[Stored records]
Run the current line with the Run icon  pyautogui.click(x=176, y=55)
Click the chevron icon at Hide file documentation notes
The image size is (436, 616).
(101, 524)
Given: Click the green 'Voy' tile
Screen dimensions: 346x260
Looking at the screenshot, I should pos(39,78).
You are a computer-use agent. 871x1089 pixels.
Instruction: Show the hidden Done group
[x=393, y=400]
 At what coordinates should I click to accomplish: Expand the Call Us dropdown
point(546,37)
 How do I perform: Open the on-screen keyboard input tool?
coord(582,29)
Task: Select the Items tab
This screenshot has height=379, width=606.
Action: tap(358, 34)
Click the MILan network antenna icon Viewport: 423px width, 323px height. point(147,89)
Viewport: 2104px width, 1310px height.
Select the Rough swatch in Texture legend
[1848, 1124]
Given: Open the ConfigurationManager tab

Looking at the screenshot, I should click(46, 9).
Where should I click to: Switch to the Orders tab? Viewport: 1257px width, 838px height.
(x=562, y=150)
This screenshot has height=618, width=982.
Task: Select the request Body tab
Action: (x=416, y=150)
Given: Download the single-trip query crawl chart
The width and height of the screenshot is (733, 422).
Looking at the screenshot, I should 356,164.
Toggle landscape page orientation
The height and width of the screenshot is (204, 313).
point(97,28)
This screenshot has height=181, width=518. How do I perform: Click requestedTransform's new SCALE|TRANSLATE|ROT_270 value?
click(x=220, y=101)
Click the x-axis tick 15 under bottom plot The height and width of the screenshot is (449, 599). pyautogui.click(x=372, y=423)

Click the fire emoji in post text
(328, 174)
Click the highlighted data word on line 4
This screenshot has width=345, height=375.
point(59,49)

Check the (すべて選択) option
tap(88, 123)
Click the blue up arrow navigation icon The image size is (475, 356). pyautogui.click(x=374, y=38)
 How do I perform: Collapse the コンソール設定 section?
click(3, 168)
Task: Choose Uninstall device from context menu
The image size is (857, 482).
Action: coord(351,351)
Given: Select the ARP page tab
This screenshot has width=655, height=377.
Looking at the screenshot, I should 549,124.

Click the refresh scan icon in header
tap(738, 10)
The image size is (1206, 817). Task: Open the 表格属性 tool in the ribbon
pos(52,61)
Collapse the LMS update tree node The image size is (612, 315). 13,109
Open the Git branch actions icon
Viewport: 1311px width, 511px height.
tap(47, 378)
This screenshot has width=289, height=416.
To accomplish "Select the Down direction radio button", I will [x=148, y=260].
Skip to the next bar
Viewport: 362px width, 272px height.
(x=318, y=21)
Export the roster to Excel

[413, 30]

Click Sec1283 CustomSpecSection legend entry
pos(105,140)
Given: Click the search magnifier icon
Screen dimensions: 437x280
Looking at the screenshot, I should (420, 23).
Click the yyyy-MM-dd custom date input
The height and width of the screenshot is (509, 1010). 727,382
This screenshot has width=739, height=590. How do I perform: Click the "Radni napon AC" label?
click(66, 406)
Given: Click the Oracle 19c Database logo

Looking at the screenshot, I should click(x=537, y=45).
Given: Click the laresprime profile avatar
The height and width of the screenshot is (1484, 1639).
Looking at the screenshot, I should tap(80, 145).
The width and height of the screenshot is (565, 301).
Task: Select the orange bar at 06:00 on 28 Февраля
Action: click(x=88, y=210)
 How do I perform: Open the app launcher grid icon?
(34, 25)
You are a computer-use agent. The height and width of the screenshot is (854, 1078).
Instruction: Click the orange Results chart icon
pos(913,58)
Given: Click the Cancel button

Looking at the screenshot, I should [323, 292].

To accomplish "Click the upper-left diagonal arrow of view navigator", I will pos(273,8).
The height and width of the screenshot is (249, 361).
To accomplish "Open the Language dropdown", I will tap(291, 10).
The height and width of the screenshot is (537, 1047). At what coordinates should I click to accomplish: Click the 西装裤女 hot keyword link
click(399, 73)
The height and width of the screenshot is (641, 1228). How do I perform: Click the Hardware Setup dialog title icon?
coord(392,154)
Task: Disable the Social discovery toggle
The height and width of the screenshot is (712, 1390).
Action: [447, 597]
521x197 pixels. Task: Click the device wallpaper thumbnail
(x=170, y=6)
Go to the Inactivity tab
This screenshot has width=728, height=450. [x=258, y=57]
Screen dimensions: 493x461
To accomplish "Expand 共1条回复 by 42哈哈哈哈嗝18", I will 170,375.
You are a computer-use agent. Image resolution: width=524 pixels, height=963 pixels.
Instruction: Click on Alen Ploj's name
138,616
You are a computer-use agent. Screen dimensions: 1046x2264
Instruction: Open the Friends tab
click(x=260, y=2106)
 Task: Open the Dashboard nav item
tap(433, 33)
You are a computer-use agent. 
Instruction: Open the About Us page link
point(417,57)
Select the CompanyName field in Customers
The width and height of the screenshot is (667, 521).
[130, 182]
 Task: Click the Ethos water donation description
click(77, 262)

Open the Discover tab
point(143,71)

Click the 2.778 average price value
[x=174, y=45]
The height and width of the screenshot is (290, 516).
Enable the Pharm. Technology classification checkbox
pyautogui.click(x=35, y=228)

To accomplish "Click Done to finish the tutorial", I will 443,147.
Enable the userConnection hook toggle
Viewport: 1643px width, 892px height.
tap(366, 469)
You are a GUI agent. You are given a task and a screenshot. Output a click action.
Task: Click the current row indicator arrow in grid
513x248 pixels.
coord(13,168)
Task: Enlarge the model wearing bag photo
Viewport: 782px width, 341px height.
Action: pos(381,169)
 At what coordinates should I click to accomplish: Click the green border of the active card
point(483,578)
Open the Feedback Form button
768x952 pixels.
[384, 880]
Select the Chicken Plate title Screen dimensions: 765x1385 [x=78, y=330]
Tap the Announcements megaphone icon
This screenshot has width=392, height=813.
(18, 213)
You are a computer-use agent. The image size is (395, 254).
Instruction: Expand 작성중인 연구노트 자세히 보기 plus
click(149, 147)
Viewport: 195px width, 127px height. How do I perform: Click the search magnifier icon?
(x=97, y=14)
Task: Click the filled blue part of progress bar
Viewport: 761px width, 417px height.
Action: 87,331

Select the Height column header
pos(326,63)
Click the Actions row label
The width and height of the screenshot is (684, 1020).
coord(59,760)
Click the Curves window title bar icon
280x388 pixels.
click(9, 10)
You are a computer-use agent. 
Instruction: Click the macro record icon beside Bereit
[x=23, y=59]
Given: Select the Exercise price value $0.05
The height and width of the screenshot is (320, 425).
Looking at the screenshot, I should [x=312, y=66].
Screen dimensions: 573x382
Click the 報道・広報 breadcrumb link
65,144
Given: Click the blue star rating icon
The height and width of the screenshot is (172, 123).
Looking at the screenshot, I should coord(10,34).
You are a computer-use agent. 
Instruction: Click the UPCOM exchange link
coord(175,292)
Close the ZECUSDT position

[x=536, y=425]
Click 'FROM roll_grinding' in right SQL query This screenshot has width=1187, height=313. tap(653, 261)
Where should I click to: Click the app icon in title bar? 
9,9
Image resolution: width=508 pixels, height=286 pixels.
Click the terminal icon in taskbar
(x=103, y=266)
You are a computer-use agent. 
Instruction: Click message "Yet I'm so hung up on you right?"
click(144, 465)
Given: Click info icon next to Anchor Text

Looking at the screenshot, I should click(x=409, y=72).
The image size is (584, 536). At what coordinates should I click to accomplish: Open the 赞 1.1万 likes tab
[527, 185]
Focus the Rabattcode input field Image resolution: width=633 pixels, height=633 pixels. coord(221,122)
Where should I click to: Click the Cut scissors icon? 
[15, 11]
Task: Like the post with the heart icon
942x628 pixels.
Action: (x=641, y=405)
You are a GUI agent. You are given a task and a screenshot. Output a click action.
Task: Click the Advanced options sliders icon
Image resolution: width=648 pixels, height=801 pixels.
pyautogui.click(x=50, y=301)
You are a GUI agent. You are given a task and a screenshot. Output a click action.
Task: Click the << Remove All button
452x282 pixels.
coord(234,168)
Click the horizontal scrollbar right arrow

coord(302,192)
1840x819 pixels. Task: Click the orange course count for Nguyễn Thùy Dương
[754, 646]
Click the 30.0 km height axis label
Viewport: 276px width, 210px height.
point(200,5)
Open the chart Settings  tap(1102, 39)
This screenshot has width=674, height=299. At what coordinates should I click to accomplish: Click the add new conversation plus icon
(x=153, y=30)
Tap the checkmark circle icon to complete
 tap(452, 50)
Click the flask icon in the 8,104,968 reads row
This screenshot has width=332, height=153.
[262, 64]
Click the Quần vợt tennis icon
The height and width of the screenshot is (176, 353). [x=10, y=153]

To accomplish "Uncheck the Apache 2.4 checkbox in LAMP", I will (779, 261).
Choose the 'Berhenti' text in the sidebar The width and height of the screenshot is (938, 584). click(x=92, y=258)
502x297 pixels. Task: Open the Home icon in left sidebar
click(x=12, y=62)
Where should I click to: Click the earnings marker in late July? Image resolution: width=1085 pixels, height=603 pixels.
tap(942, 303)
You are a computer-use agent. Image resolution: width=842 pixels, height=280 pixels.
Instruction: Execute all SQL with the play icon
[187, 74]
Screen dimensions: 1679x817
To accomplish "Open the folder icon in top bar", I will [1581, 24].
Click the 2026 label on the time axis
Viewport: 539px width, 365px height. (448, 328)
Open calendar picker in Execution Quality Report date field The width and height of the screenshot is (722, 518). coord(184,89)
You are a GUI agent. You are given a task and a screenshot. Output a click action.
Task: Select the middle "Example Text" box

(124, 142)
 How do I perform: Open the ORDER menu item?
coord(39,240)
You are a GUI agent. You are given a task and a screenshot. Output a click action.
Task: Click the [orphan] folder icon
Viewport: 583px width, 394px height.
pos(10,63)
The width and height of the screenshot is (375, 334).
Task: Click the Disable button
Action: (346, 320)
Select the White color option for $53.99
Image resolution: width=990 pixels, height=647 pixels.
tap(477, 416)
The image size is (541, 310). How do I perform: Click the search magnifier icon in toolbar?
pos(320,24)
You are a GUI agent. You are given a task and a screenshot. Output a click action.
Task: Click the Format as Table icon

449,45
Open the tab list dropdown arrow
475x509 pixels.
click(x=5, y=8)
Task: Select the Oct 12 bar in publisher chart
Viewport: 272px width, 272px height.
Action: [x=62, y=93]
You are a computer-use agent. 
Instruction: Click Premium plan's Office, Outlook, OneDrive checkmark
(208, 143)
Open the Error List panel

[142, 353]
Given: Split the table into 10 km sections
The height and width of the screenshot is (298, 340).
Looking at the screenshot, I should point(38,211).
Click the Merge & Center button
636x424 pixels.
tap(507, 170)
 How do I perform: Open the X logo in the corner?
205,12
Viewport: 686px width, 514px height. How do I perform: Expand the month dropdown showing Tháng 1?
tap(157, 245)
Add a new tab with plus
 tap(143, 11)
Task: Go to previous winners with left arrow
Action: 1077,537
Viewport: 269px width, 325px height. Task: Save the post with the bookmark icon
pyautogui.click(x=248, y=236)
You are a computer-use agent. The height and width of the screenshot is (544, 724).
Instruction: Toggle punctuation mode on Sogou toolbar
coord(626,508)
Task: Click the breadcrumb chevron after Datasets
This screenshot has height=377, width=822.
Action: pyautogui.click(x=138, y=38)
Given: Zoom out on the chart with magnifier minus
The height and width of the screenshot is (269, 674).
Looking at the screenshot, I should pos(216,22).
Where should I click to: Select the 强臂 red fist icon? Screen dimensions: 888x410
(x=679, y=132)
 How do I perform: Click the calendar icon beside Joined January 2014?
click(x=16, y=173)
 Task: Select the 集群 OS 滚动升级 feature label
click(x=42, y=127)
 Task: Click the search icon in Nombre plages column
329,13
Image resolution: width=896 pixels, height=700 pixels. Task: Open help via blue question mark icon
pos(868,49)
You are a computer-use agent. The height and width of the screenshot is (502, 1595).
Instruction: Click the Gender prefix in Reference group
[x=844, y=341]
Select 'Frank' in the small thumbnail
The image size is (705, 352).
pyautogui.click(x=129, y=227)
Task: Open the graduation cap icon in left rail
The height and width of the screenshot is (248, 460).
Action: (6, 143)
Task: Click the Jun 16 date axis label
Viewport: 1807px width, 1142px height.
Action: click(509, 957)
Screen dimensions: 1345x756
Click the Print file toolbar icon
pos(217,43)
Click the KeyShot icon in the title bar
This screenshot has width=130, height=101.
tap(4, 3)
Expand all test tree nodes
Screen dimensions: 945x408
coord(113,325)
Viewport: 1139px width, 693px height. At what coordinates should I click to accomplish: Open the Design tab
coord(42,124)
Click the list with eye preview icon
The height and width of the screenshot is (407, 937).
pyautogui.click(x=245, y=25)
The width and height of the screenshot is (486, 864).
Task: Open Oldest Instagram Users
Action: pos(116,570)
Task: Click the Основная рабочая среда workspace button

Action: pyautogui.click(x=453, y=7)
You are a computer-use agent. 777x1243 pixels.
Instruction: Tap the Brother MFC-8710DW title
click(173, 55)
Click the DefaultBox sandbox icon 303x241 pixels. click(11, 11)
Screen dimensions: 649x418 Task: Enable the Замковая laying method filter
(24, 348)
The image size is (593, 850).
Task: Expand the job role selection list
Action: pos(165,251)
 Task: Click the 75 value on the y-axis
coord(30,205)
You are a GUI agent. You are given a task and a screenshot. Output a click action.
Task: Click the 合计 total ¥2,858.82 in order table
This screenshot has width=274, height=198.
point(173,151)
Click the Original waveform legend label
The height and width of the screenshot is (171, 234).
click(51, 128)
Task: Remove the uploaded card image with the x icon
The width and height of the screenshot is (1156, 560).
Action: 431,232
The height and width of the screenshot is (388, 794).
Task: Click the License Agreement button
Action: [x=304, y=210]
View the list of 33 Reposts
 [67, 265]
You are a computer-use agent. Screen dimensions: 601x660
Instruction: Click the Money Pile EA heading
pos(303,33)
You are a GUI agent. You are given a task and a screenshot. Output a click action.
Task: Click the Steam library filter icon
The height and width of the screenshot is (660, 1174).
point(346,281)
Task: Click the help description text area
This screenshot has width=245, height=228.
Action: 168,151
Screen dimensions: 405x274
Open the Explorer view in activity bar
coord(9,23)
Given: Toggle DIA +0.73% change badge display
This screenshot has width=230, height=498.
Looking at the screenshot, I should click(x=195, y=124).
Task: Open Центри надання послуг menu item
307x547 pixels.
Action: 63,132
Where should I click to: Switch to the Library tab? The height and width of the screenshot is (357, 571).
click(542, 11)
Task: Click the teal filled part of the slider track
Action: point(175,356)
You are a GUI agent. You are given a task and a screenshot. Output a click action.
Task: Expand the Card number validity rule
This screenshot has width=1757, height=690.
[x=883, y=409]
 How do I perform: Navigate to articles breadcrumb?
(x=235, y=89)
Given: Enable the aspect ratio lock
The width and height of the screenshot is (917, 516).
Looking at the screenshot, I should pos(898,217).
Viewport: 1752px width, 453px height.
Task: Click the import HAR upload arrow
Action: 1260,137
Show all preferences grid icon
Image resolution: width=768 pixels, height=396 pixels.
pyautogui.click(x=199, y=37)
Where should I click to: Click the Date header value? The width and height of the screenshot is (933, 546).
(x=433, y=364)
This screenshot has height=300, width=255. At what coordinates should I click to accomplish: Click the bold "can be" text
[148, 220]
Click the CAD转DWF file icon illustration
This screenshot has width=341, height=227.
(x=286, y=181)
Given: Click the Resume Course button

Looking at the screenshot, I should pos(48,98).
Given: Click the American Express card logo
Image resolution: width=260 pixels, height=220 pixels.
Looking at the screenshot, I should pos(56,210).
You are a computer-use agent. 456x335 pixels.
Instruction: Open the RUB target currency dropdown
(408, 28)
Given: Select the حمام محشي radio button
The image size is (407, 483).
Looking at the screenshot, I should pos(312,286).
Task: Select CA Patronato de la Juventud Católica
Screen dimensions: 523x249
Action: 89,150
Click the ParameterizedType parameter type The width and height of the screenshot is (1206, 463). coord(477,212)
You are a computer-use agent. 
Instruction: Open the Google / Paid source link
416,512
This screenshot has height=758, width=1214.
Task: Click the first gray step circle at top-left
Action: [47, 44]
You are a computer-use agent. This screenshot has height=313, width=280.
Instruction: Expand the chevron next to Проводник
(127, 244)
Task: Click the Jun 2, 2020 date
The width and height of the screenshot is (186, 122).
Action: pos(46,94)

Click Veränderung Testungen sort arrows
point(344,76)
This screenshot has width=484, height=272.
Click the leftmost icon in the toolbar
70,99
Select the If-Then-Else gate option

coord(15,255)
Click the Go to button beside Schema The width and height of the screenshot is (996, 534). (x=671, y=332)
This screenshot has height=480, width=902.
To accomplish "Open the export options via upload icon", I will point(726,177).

Required work → Beginning at the line with "Open the Discover tab" and stopping after the line with "Enable the userConnection hook toggle", please write out every line of the data above exactly and nothing else.

Worked solution →
Open the Discover tab
point(143,71)

Click the 2.778 average price value
[x=174, y=45]
The height and width of the screenshot is (290, 516).
Enable the Pharm. Technology classification checkbox
pyautogui.click(x=35, y=228)

To accomplish "Click Done to finish the tutorial", I will 443,147.
Enable the userConnection hook toggle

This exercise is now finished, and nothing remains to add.